• WHAT YOU WILL DO:
State the number of lines in the records that contain "agent", with no other words.

==== SOURCE DATA

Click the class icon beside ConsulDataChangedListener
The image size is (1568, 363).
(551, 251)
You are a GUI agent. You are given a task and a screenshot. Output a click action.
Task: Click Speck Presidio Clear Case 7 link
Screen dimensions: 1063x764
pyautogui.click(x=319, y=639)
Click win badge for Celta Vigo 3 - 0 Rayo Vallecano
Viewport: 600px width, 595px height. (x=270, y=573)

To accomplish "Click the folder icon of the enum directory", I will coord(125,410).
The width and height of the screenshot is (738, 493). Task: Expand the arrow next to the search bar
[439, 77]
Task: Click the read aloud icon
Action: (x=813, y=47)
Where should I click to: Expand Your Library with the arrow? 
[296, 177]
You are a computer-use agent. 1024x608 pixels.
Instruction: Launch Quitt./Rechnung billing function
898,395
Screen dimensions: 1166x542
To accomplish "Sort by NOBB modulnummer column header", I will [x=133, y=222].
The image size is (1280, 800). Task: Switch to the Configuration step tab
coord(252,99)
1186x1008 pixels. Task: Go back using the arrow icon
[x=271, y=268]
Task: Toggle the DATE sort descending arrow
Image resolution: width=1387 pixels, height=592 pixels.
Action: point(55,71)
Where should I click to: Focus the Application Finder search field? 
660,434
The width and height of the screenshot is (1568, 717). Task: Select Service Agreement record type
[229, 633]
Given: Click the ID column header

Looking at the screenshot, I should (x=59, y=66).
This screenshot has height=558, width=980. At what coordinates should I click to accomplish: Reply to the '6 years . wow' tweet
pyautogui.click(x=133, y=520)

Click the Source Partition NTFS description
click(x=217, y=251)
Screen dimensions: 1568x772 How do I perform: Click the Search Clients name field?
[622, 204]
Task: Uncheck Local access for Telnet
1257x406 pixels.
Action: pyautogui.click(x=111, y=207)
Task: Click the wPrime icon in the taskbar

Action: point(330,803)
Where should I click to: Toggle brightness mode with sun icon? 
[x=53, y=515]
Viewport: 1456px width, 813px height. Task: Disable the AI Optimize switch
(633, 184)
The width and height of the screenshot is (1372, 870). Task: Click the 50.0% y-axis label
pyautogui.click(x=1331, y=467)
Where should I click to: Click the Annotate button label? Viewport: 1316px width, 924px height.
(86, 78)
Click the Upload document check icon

========

• FINISHED TASK:
2